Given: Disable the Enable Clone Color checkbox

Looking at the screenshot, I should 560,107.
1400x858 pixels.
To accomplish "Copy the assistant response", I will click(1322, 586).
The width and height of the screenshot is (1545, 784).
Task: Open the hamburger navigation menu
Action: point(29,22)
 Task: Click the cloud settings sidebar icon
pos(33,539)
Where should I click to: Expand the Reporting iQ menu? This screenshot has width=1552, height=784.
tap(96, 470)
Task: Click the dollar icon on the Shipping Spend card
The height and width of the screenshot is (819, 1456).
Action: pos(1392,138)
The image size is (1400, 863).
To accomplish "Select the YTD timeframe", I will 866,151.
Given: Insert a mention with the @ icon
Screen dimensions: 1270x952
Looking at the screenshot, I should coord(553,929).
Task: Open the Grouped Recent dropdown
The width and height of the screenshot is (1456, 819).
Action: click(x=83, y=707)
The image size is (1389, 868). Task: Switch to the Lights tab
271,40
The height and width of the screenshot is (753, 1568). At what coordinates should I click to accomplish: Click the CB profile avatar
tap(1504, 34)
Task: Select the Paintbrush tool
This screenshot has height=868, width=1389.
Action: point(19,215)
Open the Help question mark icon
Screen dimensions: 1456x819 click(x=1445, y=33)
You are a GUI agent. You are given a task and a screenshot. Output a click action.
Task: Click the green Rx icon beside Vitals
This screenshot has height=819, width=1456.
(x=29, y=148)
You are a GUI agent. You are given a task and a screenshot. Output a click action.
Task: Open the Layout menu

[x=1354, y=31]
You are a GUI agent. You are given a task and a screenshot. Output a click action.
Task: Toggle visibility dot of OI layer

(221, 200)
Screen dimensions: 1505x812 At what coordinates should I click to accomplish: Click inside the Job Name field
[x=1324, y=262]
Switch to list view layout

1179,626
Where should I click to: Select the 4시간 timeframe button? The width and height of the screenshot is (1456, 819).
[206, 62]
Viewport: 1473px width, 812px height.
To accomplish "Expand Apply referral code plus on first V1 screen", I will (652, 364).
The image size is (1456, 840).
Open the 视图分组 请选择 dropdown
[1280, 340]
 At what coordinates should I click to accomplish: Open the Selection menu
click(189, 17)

═══

_Task item_
Output the lines from the one holding "The image size is (1456, 840)." to the last line of the material, inclusive, exactly as they appear. Add no others.

_Answer to this task_
The image size is (1456, 840).
Open the 视图分组 请选择 dropdown
[1280, 340]
 At what coordinates should I click to accomplish: Open the Selection menu
click(189, 17)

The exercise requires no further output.